1.SoftSearch:

 --SoftSearch is a tools that uses soft-masked reads and discordant read pairs to identify structural variation(SV) in 
   illumina next-generation sequencing data. 

 --It is a Integration of Multiple Sequence Features to Identify Breakpoints of Structural Variations.

 --Breakpoint is a place or time at which an interruption or change is made.

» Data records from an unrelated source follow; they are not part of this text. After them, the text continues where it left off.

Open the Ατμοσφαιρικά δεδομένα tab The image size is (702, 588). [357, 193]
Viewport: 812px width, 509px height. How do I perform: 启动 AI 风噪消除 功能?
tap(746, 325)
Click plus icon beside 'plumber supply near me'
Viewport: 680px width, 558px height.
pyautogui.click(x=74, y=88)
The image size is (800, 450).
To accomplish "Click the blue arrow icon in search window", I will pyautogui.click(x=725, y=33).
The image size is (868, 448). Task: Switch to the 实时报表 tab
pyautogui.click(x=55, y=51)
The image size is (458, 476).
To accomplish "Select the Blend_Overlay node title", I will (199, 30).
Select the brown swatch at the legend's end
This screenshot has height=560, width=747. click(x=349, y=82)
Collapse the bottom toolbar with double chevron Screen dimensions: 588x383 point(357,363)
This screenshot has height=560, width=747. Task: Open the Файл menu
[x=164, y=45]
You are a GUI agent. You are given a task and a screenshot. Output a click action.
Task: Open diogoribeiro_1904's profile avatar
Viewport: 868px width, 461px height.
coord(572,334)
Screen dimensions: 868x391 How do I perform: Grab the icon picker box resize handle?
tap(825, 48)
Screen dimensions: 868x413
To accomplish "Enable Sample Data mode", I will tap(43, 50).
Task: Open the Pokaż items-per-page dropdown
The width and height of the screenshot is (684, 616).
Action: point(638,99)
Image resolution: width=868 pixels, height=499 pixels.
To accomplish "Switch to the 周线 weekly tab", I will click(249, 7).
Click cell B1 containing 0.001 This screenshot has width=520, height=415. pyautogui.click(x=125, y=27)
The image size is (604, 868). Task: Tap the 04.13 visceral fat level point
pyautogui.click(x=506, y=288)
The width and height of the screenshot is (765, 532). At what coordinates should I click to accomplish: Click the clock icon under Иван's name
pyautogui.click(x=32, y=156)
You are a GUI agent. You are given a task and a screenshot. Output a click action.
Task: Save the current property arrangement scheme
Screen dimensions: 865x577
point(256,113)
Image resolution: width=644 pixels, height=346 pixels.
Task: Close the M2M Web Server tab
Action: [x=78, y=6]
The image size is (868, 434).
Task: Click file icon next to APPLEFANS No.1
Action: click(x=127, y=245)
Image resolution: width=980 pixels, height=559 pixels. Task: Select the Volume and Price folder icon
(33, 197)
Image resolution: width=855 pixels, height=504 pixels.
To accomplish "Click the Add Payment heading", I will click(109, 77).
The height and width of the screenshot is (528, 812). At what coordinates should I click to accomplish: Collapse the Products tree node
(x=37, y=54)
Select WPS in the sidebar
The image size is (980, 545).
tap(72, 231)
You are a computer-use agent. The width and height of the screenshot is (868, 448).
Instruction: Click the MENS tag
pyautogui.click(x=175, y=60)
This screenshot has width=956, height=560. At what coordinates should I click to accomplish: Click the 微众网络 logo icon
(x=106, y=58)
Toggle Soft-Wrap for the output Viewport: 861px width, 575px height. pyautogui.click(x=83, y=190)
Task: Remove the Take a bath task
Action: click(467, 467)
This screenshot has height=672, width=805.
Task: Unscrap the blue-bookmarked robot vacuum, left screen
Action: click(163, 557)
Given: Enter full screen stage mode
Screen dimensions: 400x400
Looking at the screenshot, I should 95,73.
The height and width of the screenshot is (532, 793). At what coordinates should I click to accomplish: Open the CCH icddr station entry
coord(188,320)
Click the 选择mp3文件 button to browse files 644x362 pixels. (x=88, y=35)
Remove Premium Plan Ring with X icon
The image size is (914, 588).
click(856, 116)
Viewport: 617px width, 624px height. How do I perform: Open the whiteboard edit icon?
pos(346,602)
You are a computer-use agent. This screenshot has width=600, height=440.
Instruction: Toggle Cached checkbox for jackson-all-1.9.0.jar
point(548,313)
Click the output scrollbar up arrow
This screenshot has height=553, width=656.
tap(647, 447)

 --SoftSearch requires only two inputs: a BAM file of aligned reads and fasta file of the genome to which the reads were aligned.

 	
2.Setting for selecting fasta file from database.

 --Select fasta_indexes.loc file for that go to shed_tools/toolshed.g2.bx.psu.edu/repos/plus91-technologies/softsearch/
   8578d978014c/softsearch/tool-data/

 --open the fasta_indexes.loc file and make changes like

        <unique_build_id>	<dbkey>	<display_name>	<file_base_path>

        eg: hg19full	hg19	Human (Homo sapiens): hg19 Full	/depot/data2/galaxy/hg19/sam/hg19full.fa

 --open shed_tool_data_table_conf.xml file and add following.

   	<tables>
	    <table name="fasta_indexes" comment_char="#">
      	    <columns>value, dbkey, name, path</columns>
       	    <file path="/path/to/fasta_indexes.loc" />
  	    </table>
	</tables>


Notes:
  --Need latest version of Samtools(version above 0.1.18) and perl installed on local system.